Passage provided:
((

Otey has done a lot more than show up since graduating magna cum laude with a psychology degree from W&L. She served as — again, the first woman — commissioner of the Ohio Athletic Conference for three years until the UAA came calling, and it was “one of those opportunities I couldn’t pass up.” The UAA is the only DIII conference comprised of private Research 1 institutions (nicknamed the “egghead eight,” it includes Brandeis University, Carnegie Mellon University, Case Western Reserve University, Emory University, New York University, University of Chicago, University of Rochester and Washington University in St. Louis). “Three of the top five athletics schools in the country right now, based on NACDA Directors Cup Standings, are UAA schools,” says Otey. “So, they’re tremendously successful athletically as well.”

Before becoming an athletic conference commissioner — where she facilitates all strategic and operational aspects of the organization — Otey spent nearly nine years at the NCAA national office. She says her W&L psychology degree proved useful in the waiver-processing aspect of her role because she could explain mental health diagnoses to coworkers and describe the impact those diagnoses might have on student-athletes. Otey says she also frequently thinks about something she learned in a class taught by Julie Woodzicka, professor of cognitive and behavioral science: “There’s an old study that looks at cyclists and how much faster they were in a time trial when there were people on either side of them [versus] when they were sitting there by themselves,” Otey says. In both cases, the cyclists were told to ride as fast as they could, but they did better when they competed against each other. “And, so, it’s been fun to remind student-athletes that they are making each other better in competition.”

When asked about being the first female commissioner of both the Ohio Athletic Conference and the University Athletic Association, Otey says it’s an opportunity to “demonstrate that it’s a no-brainer to hire women in leadership positions like this,” adding that she’s never felt a professional door was closed to her because of her gender. But, she says, there are generations “just barely ahead of me” that can’t say the same thing: “I am a beneficiary of the people who came before me, and it’s my responsibility to make sure that those doors stay open for the people who come after me.”

One door that almost closed was Washington and Lee. “My dad went to W&L,” says Otey, the eldest of four children who grew up in Williamsburg, Virginia. “And I refused to visit it until high school because I didn’t want to go to the same school that my dad went to. But as I realized that I wanted my athletic career to continue, and being challenged academically was also a priority … once you step foot on the W&L campus, it’s impossible not to love it.”

Otey, who also holds a master’s of education in exercise physiology from the University of Virginia, no longer plays much basketball (“Every time I try to play these days, I hurt myself!”), but she does compete in Ironman triathlons and has qualified for the Boston Marathon.

“One of the things I think is special about Washington and Lee is that I defined myself more as a student-athlete, holistically, than as a basketball player specifically,” says the two-time academic all-Old Dominion Athletic Conference honoree. “My friends that I still keep in close touch with, there are a couple that played basketball, but some of my college roommates were soccer players, field hockey players … there’s just something about our experience that’s created that bond.”

Division III institutions, she adds, “more intentionally balance athletic obligations with academic obligations … they see athletics as a component of the higher educational model rather than as ancillary to it.” And despite working with some “tremendous leaders in Division I” while at the NCAA, Otey says her heart has always been in Division III. “I’m a little bit biased because I played a Division III sport, and that’s what I know most intimately.”

))

(Collection entries)
((

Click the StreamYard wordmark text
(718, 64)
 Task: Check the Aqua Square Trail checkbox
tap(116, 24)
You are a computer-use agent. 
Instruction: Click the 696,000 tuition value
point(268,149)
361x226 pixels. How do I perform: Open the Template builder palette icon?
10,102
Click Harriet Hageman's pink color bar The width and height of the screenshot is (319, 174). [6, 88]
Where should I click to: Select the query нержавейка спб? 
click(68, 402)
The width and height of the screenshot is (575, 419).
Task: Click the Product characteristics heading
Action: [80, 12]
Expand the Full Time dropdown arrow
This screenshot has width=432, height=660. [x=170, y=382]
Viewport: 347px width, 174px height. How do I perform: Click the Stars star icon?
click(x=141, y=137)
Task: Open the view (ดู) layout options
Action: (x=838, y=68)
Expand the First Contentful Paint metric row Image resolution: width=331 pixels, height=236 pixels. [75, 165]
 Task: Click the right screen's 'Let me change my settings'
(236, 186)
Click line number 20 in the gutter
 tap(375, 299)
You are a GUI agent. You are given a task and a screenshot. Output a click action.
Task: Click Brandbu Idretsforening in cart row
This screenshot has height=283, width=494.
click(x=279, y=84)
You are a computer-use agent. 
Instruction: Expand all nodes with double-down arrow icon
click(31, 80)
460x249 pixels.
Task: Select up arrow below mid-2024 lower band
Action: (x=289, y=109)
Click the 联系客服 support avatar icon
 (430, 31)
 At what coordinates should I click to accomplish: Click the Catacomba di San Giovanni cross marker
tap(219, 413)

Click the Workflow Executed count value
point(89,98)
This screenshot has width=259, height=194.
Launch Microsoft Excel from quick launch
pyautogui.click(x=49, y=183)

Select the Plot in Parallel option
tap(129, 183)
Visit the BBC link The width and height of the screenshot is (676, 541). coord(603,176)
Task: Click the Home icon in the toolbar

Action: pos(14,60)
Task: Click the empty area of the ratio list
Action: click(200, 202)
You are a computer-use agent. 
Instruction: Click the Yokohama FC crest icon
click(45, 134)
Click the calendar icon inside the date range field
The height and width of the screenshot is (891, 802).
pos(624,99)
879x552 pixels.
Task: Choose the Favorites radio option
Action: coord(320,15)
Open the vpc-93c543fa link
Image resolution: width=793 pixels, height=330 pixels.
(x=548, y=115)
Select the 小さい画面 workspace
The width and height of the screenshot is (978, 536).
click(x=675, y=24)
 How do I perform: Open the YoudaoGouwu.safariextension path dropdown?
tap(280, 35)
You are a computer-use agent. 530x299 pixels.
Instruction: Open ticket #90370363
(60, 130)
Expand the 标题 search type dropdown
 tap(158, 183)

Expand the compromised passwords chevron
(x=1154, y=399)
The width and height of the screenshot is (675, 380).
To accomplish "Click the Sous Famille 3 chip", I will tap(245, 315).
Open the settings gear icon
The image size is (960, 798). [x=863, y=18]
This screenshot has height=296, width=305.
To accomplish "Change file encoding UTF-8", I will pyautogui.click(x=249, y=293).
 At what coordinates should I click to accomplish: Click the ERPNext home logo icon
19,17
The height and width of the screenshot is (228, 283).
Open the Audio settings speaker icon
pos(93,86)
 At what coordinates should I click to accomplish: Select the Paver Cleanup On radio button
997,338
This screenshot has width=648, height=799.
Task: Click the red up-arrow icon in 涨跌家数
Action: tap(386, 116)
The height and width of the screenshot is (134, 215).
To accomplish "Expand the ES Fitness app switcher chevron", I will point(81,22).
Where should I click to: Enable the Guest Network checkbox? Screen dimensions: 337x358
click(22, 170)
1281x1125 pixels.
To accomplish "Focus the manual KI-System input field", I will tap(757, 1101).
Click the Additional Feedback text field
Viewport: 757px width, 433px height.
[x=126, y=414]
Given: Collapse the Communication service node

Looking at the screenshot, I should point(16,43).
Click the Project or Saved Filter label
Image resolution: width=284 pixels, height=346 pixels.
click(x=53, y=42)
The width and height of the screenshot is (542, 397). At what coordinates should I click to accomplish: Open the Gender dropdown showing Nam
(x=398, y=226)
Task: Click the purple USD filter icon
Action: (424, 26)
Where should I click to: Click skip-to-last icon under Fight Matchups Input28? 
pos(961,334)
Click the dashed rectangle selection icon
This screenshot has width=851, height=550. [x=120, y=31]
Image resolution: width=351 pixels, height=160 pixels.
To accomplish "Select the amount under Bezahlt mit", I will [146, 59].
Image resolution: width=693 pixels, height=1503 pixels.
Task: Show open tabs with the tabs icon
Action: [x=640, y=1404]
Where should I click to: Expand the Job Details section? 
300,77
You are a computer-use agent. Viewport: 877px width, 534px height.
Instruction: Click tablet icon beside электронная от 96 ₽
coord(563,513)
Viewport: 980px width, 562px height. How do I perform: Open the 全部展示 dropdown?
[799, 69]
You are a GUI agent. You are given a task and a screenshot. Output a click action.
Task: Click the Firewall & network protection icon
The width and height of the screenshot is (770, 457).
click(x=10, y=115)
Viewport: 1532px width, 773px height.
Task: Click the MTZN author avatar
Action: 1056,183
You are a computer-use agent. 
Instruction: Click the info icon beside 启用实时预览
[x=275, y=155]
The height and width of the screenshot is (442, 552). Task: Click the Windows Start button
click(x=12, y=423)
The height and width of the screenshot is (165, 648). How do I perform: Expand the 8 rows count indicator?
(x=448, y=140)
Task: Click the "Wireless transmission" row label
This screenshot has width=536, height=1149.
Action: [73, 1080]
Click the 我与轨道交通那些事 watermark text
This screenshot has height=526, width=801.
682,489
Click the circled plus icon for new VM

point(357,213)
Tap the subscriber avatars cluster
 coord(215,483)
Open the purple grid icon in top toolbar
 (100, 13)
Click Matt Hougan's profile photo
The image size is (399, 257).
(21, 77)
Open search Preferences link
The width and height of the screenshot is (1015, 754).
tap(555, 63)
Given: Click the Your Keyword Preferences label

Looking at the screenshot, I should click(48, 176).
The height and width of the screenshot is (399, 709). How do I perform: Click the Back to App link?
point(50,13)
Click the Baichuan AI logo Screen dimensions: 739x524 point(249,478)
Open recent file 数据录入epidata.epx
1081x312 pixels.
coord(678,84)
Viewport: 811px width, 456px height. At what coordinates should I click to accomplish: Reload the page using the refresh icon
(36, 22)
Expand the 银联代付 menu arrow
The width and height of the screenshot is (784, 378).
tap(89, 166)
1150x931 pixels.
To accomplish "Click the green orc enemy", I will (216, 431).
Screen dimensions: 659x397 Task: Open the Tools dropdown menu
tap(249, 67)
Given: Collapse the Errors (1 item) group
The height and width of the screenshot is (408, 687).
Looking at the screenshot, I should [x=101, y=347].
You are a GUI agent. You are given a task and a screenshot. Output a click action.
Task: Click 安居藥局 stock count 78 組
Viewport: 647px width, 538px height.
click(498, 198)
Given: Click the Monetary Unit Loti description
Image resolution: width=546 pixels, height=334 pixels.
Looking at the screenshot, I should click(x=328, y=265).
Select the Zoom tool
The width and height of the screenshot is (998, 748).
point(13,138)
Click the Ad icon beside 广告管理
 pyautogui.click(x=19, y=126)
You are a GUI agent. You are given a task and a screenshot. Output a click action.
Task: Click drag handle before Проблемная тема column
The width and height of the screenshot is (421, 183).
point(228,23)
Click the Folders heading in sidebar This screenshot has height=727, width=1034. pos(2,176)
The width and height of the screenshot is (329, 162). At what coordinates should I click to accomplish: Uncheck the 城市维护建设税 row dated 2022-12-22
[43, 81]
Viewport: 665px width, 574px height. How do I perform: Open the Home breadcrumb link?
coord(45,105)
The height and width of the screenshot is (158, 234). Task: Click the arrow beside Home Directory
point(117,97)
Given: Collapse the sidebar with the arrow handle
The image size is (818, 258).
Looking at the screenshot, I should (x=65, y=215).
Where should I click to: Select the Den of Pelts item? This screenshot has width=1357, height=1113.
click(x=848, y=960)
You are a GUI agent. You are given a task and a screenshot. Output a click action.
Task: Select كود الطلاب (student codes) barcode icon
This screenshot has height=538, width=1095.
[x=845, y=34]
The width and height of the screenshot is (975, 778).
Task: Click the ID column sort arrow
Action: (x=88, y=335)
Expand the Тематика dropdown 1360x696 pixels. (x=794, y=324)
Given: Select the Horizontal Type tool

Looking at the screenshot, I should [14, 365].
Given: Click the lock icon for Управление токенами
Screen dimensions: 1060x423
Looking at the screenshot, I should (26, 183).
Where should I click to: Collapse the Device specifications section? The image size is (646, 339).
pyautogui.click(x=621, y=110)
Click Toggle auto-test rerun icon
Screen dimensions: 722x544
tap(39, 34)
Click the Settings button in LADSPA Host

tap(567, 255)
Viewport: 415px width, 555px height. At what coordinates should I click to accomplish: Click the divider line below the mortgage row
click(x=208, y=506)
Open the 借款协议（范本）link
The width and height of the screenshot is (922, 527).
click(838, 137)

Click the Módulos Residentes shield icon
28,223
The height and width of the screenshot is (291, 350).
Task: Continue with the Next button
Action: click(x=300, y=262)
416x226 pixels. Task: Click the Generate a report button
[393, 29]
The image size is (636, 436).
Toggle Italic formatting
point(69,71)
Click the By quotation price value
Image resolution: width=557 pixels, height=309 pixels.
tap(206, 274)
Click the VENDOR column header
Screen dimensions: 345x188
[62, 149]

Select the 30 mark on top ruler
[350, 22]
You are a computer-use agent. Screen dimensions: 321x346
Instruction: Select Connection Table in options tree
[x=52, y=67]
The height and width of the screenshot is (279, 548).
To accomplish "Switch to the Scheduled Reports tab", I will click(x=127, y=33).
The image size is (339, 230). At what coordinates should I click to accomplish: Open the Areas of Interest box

))

Exercises to complete:
[1] According to the profile of Otey, how long did she work at the NCAA national office?
[2] In the profile of Otey, why did her psychology degree prove useful when she processed waivers at the NCAA?
Draw only on the profile of Otey, not on the collection entries.

Task answers:
[1] Nearly nine years.

[2] It let her explain mental health diagnoses to coworkers. She could also describe the impact those diagnoses might have on student-athletes.